WORK REQUEST:
A word-for-word transcription of the listing is all that is needed.

INPUT MATERIAL:

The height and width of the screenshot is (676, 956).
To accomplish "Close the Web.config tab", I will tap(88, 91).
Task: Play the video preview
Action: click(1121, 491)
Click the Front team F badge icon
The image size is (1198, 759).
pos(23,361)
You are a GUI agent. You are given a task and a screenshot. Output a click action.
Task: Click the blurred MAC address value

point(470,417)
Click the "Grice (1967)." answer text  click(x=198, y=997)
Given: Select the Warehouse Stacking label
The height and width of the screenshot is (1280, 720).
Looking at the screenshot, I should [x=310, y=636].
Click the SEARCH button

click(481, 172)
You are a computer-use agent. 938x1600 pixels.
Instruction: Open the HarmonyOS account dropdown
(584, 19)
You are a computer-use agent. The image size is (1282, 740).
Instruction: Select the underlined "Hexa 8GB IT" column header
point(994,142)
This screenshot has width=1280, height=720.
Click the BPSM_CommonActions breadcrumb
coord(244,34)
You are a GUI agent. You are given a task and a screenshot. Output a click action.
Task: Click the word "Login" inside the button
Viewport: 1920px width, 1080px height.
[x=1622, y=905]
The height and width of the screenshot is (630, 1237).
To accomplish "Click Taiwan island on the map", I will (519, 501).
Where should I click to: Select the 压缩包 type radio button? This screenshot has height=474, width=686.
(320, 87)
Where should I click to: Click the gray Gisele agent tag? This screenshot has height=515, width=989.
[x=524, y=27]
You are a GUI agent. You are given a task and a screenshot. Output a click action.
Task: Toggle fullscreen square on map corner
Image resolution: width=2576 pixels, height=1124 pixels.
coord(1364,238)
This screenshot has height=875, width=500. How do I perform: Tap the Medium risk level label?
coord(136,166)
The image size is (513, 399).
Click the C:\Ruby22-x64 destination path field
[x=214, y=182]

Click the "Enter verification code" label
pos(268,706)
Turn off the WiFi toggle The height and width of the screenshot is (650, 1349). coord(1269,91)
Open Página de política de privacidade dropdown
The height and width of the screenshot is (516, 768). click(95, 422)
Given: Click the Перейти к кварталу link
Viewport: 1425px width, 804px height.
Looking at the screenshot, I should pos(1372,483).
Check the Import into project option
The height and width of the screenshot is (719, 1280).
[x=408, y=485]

RESULT OF THIS TASK:
The height and width of the screenshot is (676, 956).
To accomplish "Close the Web.config tab", I will tap(88, 91).
Task: Play the video preview
Action: click(1121, 491)
Click the Front team F badge icon
The image size is (1198, 759).
pos(23,361)
You are a GUI agent. You are given a task and a screenshot. Output a click action.
Task: Click the blurred MAC address value

point(470,417)
Click the "Grice (1967)." answer text  click(x=198, y=997)
Given: Select the Warehouse Stacking label
The height and width of the screenshot is (1280, 720).
Looking at the screenshot, I should [x=310, y=636].
Click the SEARCH button

click(481, 172)
You are a computer-use agent. 938x1600 pixels.
Instruction: Open the HarmonyOS account dropdown
(584, 19)
You are a computer-use agent. The image size is (1282, 740).
Instruction: Select the underlined "Hexa 8GB IT" column header
point(994,142)
This screenshot has width=1280, height=720.
Click the BPSM_CommonActions breadcrumb
coord(244,34)
You are a GUI agent. You are given a task and a screenshot. Output a click action.
Task: Click the word "Login" inside the button
Viewport: 1920px width, 1080px height.
[x=1622, y=905]
The height and width of the screenshot is (630, 1237).
To accomplish "Click Taiwan island on the map", I will (519, 501).
Where should I click to: Select the 压缩包 type radio button? This screenshot has height=474, width=686.
(320, 87)
Where should I click to: Click the gray Gisele agent tag? This screenshot has height=515, width=989.
[x=524, y=27]
You are a GUI agent. You are given a task and a screenshot. Output a click action.
Task: Toggle fullscreen square on map corner
Image resolution: width=2576 pixels, height=1124 pixels.
coord(1364,238)
This screenshot has height=875, width=500. How do I perform: Tap the Medium risk level label?
coord(136,166)
The image size is (513, 399).
Click the C:\Ruby22-x64 destination path field
[x=214, y=182]

Click the "Enter verification code" label
pos(268,706)
Turn off the WiFi toggle The height and width of the screenshot is (650, 1349). coord(1269,91)
Open Página de política de privacidade dropdown
The height and width of the screenshot is (516, 768). click(95, 422)
Given: Click the Перейти к кварталу link
Viewport: 1425px width, 804px height.
Looking at the screenshot, I should pos(1372,483).
Check the Import into project option
The height and width of the screenshot is (719, 1280).
[x=408, y=485]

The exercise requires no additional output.